特別ルールのベンチ入り26人がリーグVのカギに?「救援陣をどう構築するか」

巨人のルビー・デラロサ【写真:荒川祐史】

林昌範氏「特別ルールがペナントレースの行方を左右する可能性が十分にある」

【林昌範の目】
林昌範です。今月19日にプロ野球がいよいよ開幕しますね。新型コロナウイルスの感染拡大で3か月も開幕が延期になったので楽しみにされているファンの方も多いと思います。

今年は試合数が120試合の予定になり、無観客試合でスタートするなど例年と状況が全く違います。気になったニュースは1軍ベンチ入り人数の拡大です。日本野球機構(NPB)と日本プロ野球選手会が事務折衝を行い、新型コロナウイルス感染拡大に伴う特別ルールで合意しました。1軍の選手登録人数が29人から31人に、ベンチ入り人数が25人から26人に拡大され、延長も10回で打ち切られることに。この特別ルールがペナントレースの行方を左右する可能性が十分にあると思います。
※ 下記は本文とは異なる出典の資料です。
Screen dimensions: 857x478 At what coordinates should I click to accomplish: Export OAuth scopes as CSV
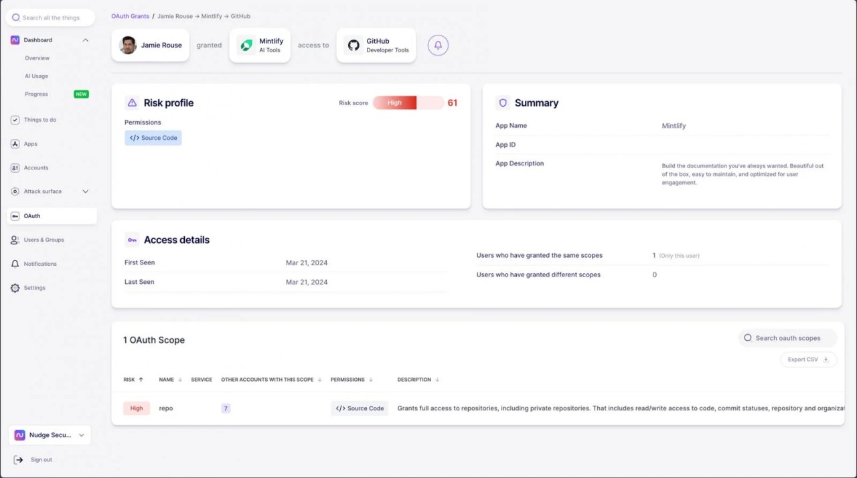point(808,360)
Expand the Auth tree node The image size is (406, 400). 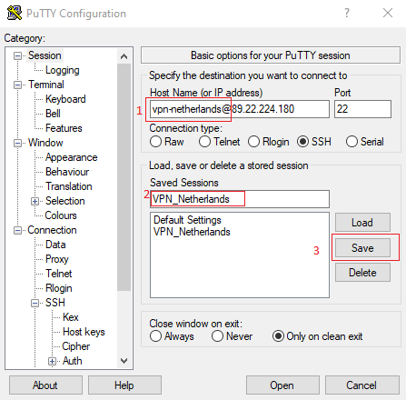(52, 361)
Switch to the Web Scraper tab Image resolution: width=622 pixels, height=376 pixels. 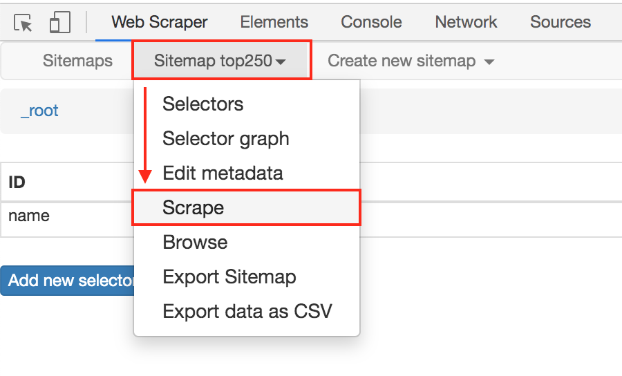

6連戦が続く過密日程が予想され、特に投手は体にかかる負担が大きいです。先発投手で言えば、例年は春季キャンプ、オープン戦で体を作って球数を増やしていくことでコンディションを上げていきますが、今年はコロナの影響で1か月以上実戦から離れたため、万全の状態で開幕に入るのは厳しいと思います。長いイニングを投げさせることは故障のリスクを伴います。延長10回で打ち切りになることで、各球団は早いイニングから継投策を頭に入れて戦いを進めるのではないでしょうか。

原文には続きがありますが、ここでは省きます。